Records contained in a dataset
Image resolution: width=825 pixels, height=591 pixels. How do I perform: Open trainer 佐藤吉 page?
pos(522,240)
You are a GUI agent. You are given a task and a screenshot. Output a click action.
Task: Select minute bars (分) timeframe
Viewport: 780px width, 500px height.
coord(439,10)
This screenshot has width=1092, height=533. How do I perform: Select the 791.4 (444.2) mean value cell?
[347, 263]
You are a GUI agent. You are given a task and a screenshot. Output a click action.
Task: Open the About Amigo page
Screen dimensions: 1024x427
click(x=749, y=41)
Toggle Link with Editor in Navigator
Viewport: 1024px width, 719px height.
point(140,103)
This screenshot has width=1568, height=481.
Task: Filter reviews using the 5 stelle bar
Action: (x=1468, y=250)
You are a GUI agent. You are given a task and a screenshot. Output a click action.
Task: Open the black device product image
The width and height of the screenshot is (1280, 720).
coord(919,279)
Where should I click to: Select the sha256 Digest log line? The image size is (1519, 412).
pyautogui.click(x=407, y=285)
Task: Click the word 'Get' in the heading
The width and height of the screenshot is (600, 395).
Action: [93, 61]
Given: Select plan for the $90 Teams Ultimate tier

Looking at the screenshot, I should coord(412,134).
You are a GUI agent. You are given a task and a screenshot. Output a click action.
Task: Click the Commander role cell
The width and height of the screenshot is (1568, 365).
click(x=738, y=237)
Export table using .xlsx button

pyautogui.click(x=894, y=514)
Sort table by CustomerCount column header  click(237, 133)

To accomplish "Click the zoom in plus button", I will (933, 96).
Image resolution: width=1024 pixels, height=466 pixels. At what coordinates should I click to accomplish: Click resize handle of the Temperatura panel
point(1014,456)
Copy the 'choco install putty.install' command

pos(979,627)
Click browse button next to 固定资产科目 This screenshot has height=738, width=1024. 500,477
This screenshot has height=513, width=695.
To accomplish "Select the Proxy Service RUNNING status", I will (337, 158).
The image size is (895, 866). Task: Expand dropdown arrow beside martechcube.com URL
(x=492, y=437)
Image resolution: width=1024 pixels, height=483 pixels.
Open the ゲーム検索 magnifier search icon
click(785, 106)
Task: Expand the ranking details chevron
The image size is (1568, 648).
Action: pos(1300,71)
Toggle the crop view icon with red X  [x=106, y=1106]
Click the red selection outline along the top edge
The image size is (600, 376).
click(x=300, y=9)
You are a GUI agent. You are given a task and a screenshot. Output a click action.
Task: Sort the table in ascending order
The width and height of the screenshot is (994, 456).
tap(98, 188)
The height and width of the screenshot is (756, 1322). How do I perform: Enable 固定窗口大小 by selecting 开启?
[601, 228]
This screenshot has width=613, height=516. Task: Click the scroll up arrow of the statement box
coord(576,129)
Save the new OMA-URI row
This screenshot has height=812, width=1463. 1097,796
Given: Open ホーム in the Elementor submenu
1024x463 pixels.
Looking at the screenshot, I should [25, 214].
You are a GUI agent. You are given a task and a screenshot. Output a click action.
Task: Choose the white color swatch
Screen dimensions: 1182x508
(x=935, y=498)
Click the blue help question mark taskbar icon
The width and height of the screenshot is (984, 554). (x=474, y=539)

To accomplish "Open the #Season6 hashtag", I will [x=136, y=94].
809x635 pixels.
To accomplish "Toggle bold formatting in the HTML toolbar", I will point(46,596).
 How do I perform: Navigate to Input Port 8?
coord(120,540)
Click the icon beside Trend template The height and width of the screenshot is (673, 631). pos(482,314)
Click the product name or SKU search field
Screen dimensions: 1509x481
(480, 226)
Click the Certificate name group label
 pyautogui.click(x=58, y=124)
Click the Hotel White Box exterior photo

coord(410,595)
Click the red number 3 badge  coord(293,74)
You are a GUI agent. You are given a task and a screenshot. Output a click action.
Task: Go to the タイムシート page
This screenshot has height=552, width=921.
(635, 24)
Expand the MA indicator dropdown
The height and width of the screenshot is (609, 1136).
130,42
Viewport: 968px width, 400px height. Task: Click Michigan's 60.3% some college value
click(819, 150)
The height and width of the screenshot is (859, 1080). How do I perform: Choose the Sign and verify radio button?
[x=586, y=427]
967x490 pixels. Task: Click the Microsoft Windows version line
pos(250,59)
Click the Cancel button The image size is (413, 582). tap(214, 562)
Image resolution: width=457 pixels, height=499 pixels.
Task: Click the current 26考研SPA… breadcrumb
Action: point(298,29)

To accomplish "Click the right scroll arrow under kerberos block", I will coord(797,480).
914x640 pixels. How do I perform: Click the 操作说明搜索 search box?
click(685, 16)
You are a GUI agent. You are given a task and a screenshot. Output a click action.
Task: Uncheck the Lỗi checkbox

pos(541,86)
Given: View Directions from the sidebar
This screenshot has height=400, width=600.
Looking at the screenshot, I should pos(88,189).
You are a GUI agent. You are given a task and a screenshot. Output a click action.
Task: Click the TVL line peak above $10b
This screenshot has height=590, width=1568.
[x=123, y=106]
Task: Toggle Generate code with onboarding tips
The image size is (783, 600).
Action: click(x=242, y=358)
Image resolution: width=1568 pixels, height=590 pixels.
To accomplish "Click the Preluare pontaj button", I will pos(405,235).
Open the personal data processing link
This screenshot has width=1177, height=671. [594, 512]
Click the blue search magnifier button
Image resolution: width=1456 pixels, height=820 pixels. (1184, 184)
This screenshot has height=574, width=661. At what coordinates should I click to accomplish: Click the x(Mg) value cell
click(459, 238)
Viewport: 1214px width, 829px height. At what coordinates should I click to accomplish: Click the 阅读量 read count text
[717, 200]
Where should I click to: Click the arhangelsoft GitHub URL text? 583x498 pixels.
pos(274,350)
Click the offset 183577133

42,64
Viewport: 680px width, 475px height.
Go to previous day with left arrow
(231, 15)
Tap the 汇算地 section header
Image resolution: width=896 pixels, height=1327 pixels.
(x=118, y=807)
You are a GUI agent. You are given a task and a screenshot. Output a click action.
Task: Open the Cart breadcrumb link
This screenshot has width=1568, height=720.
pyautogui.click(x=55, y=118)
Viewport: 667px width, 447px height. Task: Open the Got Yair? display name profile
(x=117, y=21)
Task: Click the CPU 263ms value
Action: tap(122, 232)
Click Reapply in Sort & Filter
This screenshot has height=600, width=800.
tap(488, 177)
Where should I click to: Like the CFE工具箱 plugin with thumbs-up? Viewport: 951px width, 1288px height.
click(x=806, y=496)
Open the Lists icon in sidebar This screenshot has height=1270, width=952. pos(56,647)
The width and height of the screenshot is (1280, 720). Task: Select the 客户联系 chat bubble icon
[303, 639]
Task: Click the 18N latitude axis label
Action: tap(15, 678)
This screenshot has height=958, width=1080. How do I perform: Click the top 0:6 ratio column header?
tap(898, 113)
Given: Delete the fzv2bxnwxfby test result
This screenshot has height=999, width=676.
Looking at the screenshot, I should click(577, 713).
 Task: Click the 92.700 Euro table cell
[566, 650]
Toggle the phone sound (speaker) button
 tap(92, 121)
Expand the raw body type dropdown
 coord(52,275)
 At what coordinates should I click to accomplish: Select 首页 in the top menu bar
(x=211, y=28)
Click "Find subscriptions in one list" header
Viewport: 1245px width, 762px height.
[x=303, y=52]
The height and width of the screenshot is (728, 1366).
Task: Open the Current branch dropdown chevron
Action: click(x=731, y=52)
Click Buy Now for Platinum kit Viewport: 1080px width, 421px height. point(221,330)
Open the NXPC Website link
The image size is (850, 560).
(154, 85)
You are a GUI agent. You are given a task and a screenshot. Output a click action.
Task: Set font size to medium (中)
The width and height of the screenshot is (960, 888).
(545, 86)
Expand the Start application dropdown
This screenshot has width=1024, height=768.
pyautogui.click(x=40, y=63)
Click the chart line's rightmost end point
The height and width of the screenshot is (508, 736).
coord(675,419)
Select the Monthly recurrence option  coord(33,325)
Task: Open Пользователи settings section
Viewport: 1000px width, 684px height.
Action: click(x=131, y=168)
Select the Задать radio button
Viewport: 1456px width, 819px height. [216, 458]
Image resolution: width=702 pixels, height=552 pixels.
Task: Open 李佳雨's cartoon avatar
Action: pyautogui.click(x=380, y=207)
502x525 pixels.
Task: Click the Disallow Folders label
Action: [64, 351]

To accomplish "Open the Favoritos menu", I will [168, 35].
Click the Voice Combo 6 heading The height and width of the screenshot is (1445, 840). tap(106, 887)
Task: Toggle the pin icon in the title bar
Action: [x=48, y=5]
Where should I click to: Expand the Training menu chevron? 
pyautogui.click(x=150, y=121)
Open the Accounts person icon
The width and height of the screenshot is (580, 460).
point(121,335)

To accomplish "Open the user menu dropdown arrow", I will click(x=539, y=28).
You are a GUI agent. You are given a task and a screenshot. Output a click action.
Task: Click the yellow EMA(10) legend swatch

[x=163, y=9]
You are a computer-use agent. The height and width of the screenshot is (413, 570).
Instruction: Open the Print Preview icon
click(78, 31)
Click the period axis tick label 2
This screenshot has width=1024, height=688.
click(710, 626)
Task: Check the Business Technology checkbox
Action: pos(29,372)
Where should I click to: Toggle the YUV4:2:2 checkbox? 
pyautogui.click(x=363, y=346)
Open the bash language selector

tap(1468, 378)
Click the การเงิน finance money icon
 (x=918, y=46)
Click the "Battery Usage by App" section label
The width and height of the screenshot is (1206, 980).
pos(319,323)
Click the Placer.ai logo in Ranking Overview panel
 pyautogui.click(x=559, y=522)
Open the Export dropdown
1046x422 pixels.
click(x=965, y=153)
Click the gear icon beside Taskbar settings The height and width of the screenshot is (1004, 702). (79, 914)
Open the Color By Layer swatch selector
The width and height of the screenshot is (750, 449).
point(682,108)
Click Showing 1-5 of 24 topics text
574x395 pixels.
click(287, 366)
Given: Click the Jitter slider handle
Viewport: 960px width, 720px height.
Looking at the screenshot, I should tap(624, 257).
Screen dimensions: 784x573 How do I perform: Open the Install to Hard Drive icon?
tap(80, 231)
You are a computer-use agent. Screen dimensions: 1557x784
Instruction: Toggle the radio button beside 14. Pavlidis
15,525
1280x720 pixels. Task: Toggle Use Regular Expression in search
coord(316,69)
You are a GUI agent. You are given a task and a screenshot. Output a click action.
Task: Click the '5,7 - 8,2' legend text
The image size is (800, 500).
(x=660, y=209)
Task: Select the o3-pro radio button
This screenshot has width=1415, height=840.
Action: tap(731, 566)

**WHAT THE TASK REQUIRES**
Wherever the word "product" occurs in the data, copy that whole line.

**RESPONSE BELOW**
Task: Open the black device product image
Click the product name or SKU search field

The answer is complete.